• How to complete this task
Set down the material exactly as given, please, from its first line through the line that includes "You are a computer-use agent. Screen".

• Supplied material
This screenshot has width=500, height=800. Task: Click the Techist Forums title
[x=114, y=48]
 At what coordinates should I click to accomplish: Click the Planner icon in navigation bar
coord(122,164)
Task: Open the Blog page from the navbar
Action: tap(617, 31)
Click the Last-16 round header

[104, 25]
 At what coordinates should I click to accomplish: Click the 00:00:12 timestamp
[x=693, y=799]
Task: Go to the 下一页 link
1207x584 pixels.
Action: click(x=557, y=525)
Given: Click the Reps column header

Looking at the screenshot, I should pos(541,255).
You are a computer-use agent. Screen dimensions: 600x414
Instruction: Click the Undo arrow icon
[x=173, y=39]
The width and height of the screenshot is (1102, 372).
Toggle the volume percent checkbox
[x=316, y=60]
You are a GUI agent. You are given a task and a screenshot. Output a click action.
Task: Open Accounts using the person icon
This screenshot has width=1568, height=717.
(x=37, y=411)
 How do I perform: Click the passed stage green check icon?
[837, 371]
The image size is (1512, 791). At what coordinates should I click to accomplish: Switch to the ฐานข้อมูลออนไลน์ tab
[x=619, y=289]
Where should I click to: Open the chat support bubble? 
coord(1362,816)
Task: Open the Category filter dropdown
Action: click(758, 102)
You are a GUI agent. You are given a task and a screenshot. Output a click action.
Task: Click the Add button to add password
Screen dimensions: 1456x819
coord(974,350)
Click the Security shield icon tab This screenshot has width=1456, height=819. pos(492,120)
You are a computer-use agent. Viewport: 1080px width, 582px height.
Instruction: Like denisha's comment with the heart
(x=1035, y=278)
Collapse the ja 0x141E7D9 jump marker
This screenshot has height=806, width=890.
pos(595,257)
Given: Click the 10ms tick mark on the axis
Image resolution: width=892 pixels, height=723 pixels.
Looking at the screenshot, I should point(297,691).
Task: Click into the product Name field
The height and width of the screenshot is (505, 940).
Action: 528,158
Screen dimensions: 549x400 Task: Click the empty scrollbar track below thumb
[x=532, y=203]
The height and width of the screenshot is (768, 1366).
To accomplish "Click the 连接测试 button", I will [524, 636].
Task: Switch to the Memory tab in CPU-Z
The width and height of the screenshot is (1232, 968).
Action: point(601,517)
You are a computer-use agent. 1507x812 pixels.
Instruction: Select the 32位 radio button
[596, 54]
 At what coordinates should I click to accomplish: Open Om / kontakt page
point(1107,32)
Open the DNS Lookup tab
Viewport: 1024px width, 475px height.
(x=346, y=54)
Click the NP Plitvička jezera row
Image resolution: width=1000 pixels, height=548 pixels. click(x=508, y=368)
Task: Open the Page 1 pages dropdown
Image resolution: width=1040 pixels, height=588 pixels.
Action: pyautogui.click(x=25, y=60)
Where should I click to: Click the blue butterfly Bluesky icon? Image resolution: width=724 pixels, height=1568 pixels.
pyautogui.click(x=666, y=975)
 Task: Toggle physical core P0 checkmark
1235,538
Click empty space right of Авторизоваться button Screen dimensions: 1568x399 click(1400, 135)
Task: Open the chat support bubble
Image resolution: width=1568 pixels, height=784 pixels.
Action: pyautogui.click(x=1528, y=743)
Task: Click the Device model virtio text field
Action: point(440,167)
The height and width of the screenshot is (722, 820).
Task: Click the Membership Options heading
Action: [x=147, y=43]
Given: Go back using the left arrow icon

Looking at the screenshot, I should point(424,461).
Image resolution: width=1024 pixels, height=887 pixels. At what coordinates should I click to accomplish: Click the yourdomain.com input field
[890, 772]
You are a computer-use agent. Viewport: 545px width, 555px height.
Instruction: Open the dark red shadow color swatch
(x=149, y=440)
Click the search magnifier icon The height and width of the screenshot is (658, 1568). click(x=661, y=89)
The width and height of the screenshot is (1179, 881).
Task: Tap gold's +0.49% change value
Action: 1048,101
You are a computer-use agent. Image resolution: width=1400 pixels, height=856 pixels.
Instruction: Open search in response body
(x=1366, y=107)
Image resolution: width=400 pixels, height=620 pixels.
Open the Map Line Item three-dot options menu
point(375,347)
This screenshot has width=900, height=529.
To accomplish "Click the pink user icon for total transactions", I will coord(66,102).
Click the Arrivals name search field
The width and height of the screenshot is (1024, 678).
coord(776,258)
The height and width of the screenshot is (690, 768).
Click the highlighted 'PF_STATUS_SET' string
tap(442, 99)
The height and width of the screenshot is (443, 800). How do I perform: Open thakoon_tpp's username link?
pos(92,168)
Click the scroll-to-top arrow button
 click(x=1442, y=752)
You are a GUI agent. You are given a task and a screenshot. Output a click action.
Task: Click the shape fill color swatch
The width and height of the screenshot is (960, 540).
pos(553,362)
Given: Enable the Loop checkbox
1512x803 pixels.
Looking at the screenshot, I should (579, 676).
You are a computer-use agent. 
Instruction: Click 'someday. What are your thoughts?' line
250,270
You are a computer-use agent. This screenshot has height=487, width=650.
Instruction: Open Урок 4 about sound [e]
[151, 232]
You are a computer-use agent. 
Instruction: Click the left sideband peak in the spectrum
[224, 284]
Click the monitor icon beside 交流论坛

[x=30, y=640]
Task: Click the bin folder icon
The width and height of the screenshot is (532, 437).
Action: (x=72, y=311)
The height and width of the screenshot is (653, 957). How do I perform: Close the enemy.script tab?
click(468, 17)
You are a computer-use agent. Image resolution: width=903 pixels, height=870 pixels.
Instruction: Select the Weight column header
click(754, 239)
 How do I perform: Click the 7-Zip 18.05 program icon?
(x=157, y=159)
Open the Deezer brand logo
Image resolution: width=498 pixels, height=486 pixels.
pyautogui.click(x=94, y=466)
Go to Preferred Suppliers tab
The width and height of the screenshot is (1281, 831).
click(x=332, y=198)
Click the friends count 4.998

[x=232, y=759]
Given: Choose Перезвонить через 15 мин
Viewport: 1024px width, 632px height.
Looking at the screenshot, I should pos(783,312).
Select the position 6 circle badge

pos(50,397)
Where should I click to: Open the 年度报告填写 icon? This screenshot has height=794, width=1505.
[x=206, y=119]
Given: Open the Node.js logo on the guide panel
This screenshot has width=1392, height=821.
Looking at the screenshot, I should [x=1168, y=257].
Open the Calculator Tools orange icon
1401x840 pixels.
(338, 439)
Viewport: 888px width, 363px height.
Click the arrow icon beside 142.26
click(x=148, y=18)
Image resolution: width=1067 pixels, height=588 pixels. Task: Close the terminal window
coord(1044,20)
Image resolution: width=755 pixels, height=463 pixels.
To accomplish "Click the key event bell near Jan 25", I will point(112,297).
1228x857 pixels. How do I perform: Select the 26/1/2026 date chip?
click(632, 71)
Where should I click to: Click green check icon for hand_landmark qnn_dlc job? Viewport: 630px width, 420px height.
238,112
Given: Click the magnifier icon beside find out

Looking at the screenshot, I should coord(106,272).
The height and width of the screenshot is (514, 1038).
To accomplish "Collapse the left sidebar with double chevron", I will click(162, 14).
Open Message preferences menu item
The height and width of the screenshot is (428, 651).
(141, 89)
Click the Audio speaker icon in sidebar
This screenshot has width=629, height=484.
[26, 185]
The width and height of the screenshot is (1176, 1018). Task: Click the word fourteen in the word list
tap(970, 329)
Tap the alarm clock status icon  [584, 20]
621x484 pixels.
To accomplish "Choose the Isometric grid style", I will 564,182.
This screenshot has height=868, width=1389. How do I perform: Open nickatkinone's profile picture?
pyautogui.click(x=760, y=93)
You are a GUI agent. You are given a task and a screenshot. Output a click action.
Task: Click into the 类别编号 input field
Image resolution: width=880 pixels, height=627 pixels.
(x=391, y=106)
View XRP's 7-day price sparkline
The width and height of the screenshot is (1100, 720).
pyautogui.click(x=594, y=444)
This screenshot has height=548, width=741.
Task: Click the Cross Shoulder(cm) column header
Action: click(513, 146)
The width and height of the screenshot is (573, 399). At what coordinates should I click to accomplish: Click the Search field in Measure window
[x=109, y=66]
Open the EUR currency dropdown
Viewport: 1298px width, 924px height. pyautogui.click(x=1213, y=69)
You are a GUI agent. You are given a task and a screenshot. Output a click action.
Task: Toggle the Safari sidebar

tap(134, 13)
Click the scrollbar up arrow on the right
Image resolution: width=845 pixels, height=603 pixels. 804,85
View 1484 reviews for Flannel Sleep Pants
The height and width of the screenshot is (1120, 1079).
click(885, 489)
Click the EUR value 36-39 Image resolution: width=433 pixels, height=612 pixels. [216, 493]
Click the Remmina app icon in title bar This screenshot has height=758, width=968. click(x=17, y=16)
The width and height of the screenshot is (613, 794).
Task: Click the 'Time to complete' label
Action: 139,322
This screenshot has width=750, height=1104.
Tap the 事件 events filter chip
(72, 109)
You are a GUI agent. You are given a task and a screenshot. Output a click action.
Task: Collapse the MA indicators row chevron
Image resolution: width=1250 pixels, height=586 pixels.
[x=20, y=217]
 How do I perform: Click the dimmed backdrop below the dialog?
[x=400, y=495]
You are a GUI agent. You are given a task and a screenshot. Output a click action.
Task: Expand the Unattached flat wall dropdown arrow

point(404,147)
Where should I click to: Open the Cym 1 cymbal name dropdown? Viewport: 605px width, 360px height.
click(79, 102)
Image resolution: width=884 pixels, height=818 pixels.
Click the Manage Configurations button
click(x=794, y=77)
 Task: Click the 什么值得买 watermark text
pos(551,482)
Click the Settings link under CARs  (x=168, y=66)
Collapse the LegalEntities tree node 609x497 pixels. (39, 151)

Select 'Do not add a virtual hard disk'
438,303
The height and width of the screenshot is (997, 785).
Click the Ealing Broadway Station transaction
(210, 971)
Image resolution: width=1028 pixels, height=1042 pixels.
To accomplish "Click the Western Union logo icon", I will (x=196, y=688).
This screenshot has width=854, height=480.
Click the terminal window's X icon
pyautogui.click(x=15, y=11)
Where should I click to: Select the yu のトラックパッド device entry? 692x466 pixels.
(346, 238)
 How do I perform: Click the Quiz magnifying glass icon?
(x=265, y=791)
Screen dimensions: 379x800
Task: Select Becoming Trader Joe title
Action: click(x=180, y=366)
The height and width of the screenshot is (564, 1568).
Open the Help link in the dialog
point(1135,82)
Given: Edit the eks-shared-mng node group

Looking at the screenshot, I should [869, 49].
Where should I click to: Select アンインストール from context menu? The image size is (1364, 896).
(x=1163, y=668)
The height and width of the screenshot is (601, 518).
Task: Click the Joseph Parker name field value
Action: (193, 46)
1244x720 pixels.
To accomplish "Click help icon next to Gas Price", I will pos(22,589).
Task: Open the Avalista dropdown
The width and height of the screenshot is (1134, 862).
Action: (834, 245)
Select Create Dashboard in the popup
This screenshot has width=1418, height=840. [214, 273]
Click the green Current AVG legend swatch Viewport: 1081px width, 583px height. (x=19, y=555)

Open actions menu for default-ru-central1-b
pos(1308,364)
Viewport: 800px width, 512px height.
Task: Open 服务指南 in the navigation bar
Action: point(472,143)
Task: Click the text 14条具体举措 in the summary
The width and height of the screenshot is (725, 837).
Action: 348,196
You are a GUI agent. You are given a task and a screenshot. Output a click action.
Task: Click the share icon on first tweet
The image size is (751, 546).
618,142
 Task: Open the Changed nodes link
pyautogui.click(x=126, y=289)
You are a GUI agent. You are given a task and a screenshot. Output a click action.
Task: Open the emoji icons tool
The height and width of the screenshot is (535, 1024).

• Your response
This screenshot has width=500, height=800. Task: Click the Techist Forums title
[x=114, y=48]
 At what coordinates should I click to accomplish: Click the Planner icon in navigation bar
coord(122,164)
Task: Open the Blog page from the navbar
Action: tap(617, 31)
Click the Last-16 round header

[104, 25]
 At what coordinates should I click to accomplish: Click the 00:00:12 timestamp
[x=693, y=799]
Task: Go to the 下一页 link
1207x584 pixels.
Action: click(x=557, y=525)
Given: Click the Reps column header

Looking at the screenshot, I should pos(541,255).
You are a computer-use agent. Screen dimensions: 600x414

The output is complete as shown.